A photograph, face up among the wreckage.
My phone starts ringing.
I reach for the broken picture frame with one hand and answer my phone with the other. The picture stares back at me, and my heart sinks. It’s a child.
As I look at her, my head starts to spin.
No. How is this possible?
It can’t be.
“Darius, you there?” I hear Ethan’s voice coming out of the phone in my hand. “We have a major problem.”
I can’t respond. My eyes stay fixed on the child in the picture.
“Zion found Violet. Both she and her mother have been imprisoned. They’re—”
“Hybrids.” The word comes out numbly. “They’re hybrids, aren’t they?”
The photograph trembles in my hand. Young Violet stares up at me, held safe in Lillian’s embrace, and everything I thought I knew crumbles to dust.
Chapter Twenty-Three
Violet
I wake to the acrid smell of iron and damp stone. My head is throbbing, and when I try to move, metal bites into my wrists. The chains rattle as I jerk forward, panic flooding my chest.
“Violet?” My mother’s voice cuts through the fog in my head.
I blink hard, forcing my eyes to adjust to the dim light. We’re in a cell. The walls are rough rock, slick with moisture, and the only illumination comes from a single torch flickering in the corridor beyond the bars.
My mother sits slumped against the wall opposite me, her wrists bound by chains identical to mine. Her hair hangs limp around her face, and bruises bloom along her cheekbone.
“Are you okay?” she asks. She sounds exhausted, like every word costs her something vital.
I nod, though I’m not sure it’s true. My throat feels raw, like I’ve been screaming, and my wolf is eerily quiet. Too quiet. Like she’s been muzzled.
The panic rises again, sharp and suffocating. I yank at the chains, flinching at the way they sear my skin. “We have to get out of here. We have to—”
“Violet.” My mother’s voice is firm despite its weariness. “Calm down.”
“Calm down?” My laugh comes out brittle. “They chained us up like animals!”

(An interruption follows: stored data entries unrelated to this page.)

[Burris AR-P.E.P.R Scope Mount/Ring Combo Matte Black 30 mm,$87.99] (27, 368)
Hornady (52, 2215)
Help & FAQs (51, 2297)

“I know.” She closes her eyes. “But there’s no escaping our fate now.”
The finality in her words steals the air from my lungs. I force myself to breathe, counting each inhale and exhale like she taught me when I was small. Back when she still touched me with something resembling gentleness.
It’s one of the few memories I have from before the massacre.
“That’s it,” she murmurs. “Breathe through it.”
My chest still heaves, but the rhythm steadies. The panic doesn’t leave, but it becomes manageable. Barely. I stare at the chains binding my wrists, then at my mother across from me. The silence stretches between us, heavy with all the things we’ve never said.
“Are we really hybrids?” I whisper just loud enough for her to hear.
She stares straight ahead at nothing. “Yes.”